The obtained samples of CTF-NH2-F containing residual TfOH were initially subjected to the measurement of photocatalytic hydrogen evolution. Compared to the pure CTF-NH2, a significant enhancement in hydrogen evolution was observed for CTF-NH2-F (Figure 3a,b, Figures S4 and S5). Especially of note, CTF-NH2-10-F showed a hydrogen production rate of 4.5 mmol g−1 h−1, representing an improvement of about 2.5-fold compared to that of CTF-NH2-10. Moreover, the AQYs at 420 nm, 450 nm and 520 nm were measured as 3.56%, 2.59% and 0.3% for CTF-NH2-10-F (Figure 3c), respectively [28]. Additionally, the photocatalytic stability of CTF-NH2-10-F was slightly reduced, which was evidenced by the cycle test (Figure 3d). Additionally, the photocatalytic hydrogen evolution of pure CTF-1 and CTF-1-F untreated with ammonia were also evaluated, and they exhibited similar yet markedly low photocatalytic performance (Figure 3b). These results indicate that the performance improvement of CTF-NH2-F may primarily originate from the interaction between residual TfOH and amino groups.

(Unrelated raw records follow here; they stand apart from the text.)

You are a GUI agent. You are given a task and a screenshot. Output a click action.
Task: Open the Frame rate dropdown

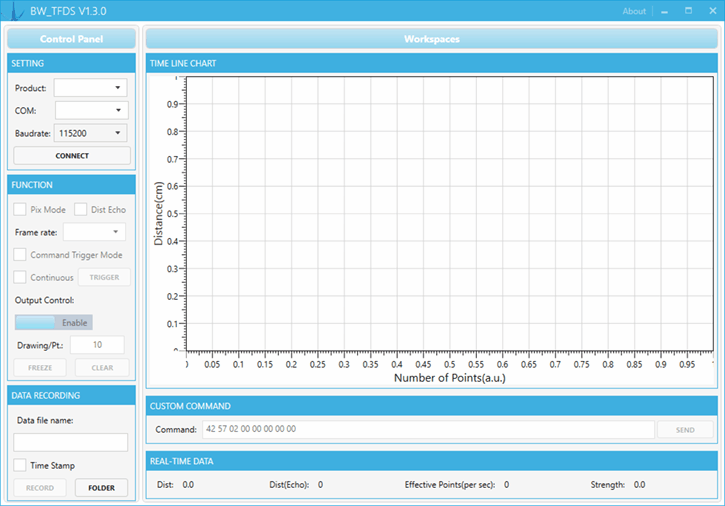[x=94, y=232]
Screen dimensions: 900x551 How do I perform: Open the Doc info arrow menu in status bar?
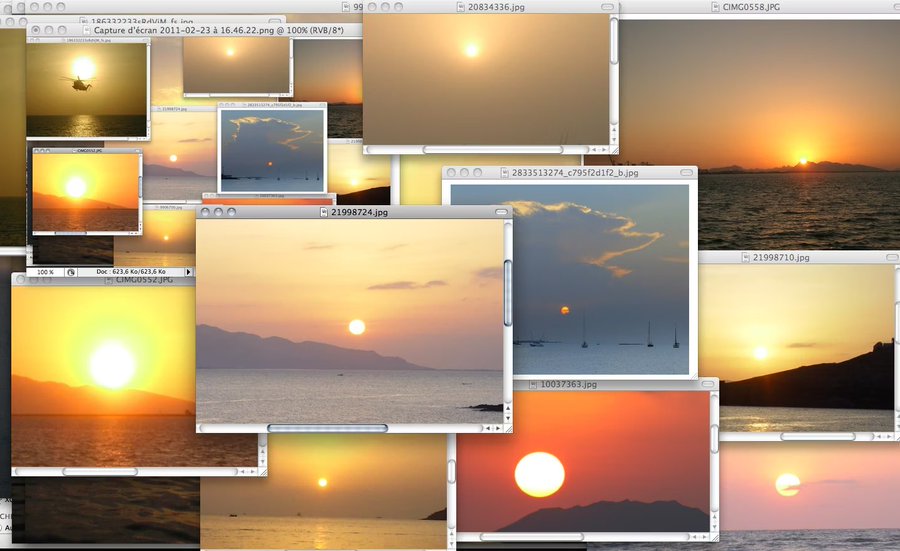[x=188, y=272]
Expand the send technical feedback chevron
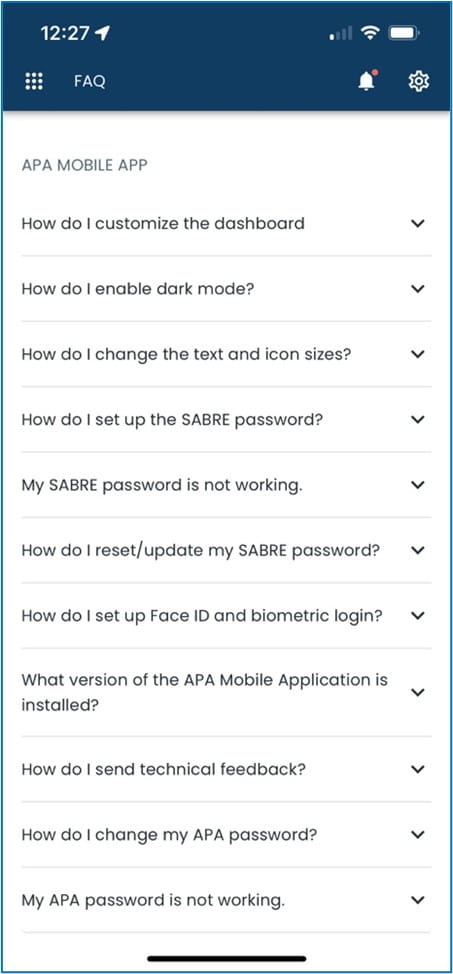Screen dimensions: 453x974 pyautogui.click(x=418, y=770)
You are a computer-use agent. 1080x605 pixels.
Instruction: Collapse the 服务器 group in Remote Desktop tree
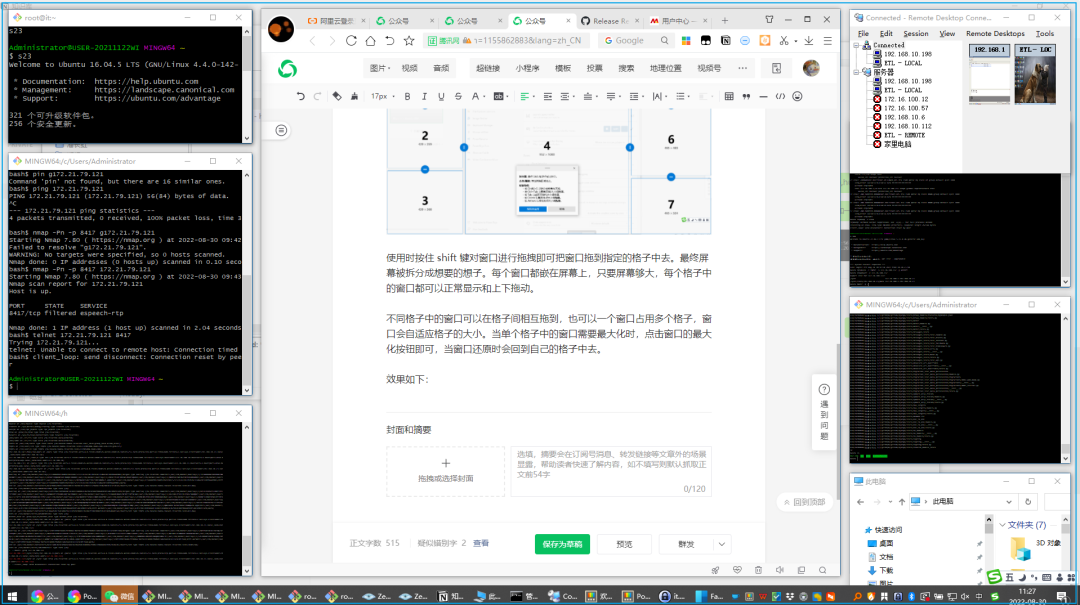pyautogui.click(x=856, y=71)
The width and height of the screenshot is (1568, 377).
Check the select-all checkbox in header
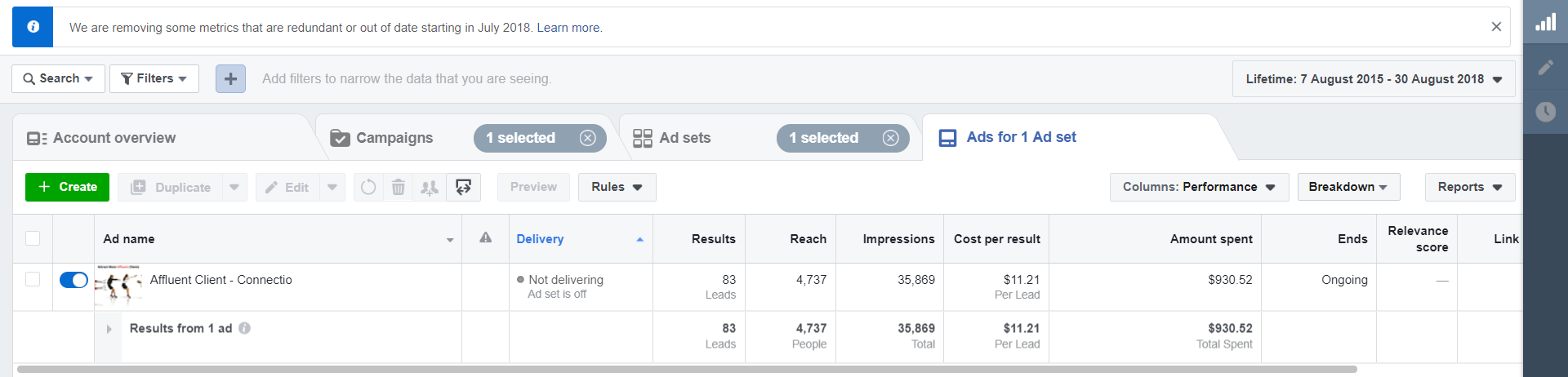pyautogui.click(x=33, y=238)
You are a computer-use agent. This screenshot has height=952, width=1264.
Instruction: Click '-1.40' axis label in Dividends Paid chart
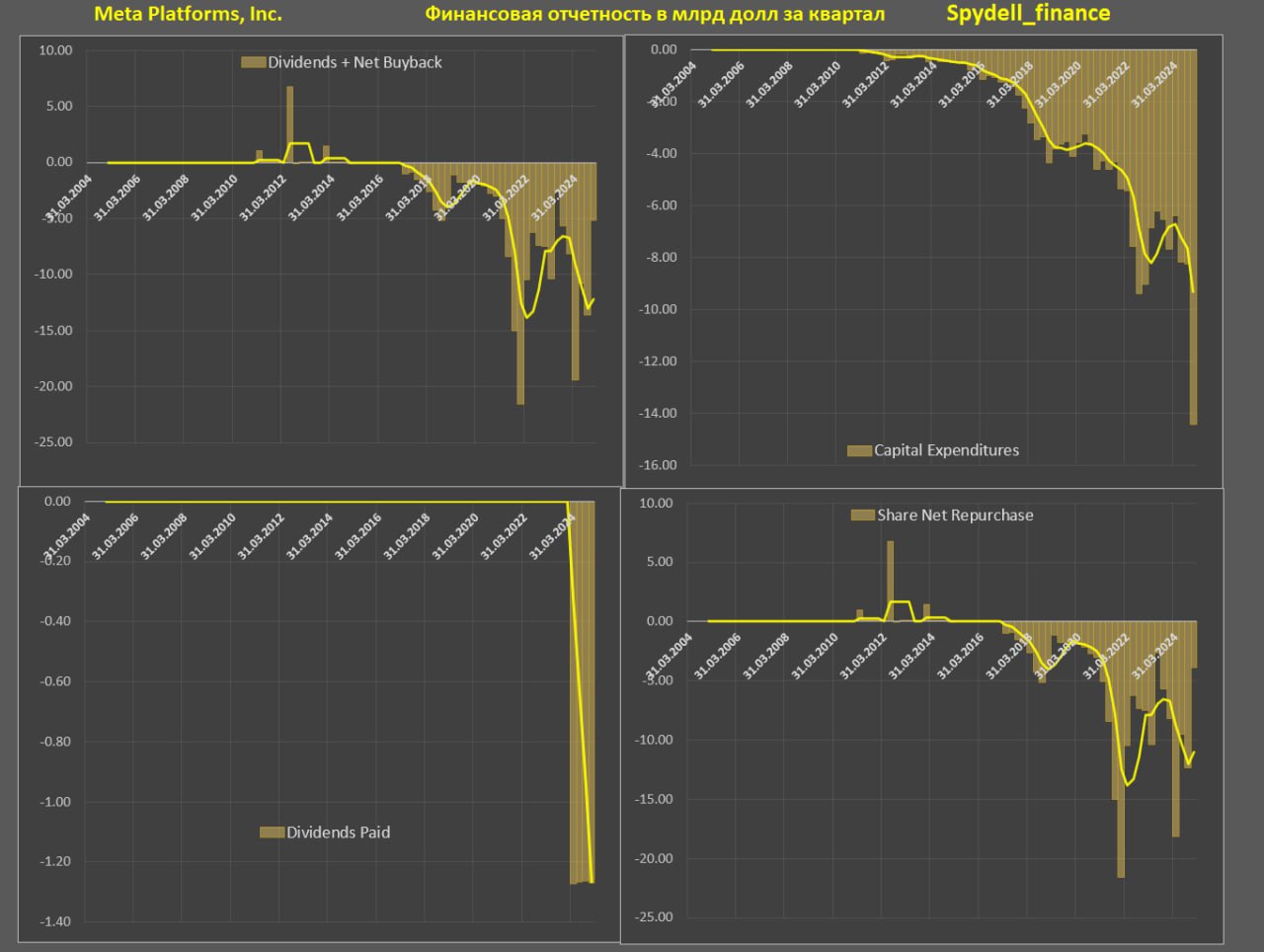pos(55,921)
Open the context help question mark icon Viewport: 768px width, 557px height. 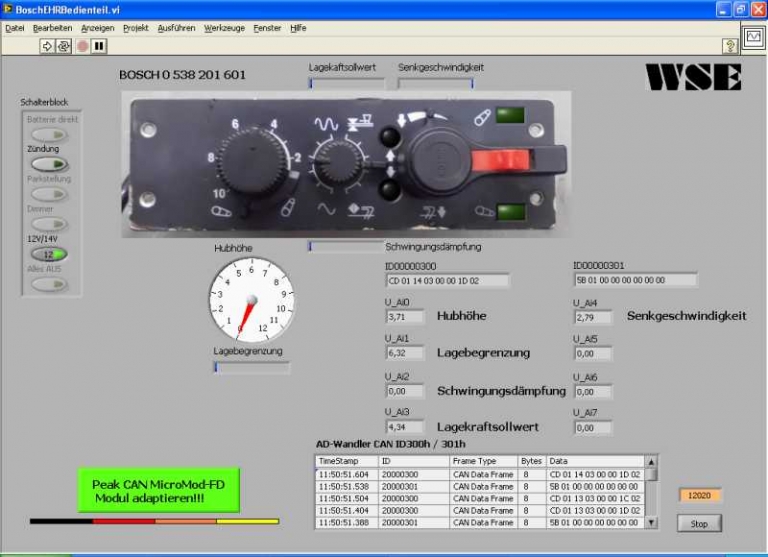point(730,46)
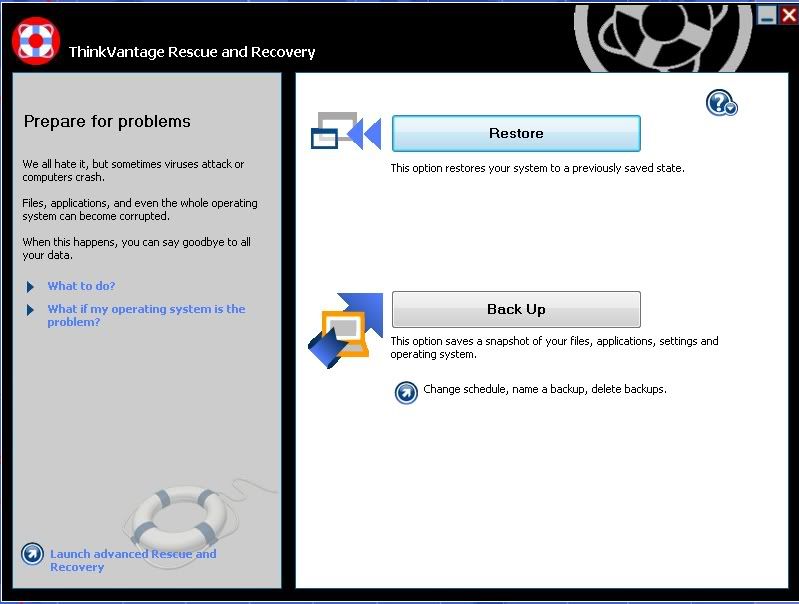Expand triangle beside operating system problem question
Screen dimensions: 799x604
point(31,310)
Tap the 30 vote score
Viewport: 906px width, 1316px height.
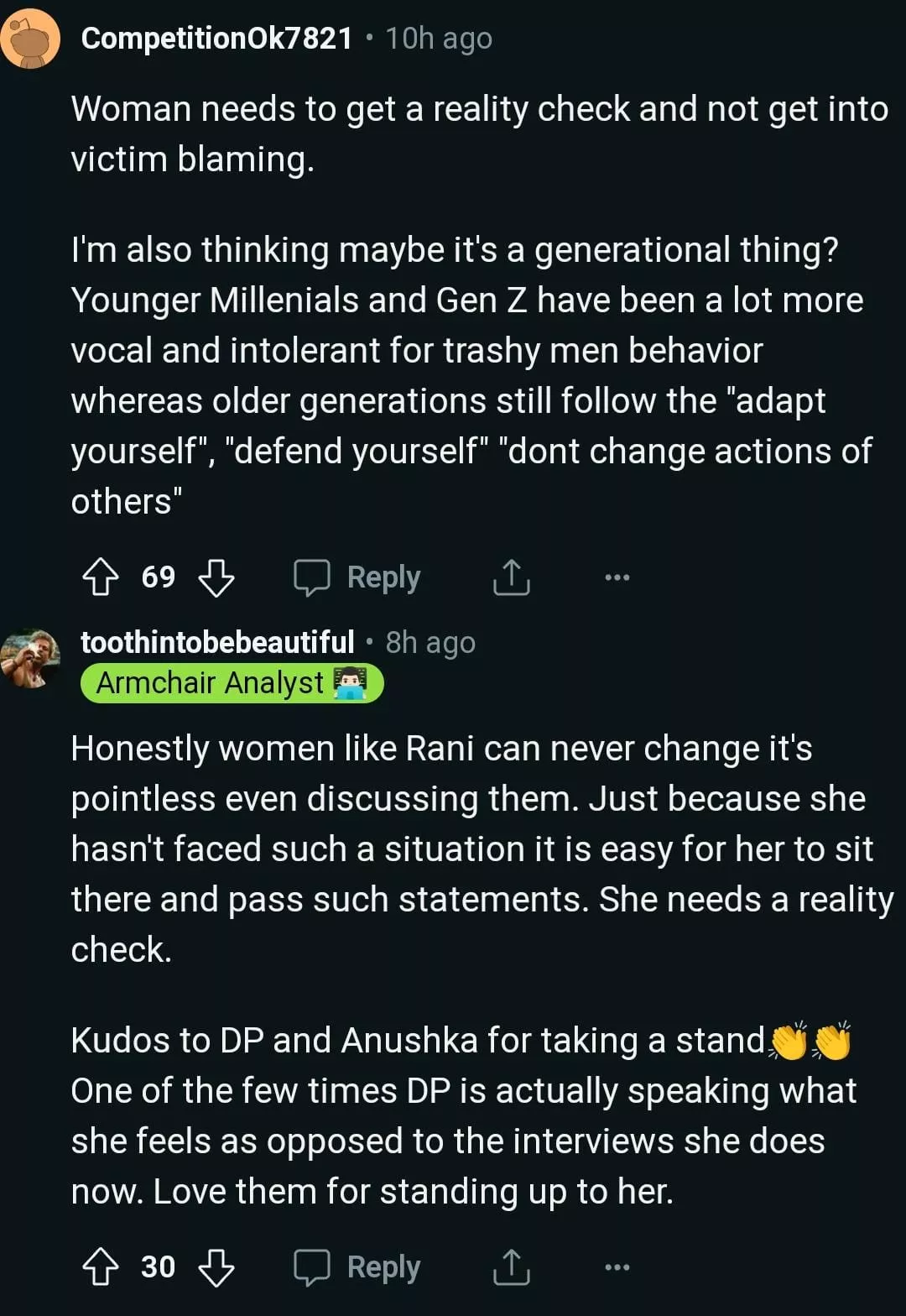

In order to elucidate the improvement in hydrogen production for CTF-NH2-F, a comparison of the FTIR spectra for CTF-NH2 and CTF-NH2-F was performed (Figure 1a), revealing a slight increase in intensity within the wavenumber range of 3110–3220 cm−1 for CTF-NH2-F, indicative of the associated N-H bonds. Correspondingly, the binding energy assigned to -NH2 (400.3 eV) exhibited a shift towards higher energy in the high-resolution N 1s spectrum (Figure 1c). Additionally, the contact angle of water on CTF-NH2-F was measured at a reduced value of 51°, in contrast to that observed for CTF-NH2 (75°) (Figure 2c,f). These findings suggest that the residual TfOH molecules interact with the pendant -NH2 groups in the CTF framework, thereby enhancing the degree of hydrophilicity for CTF-NH2-F.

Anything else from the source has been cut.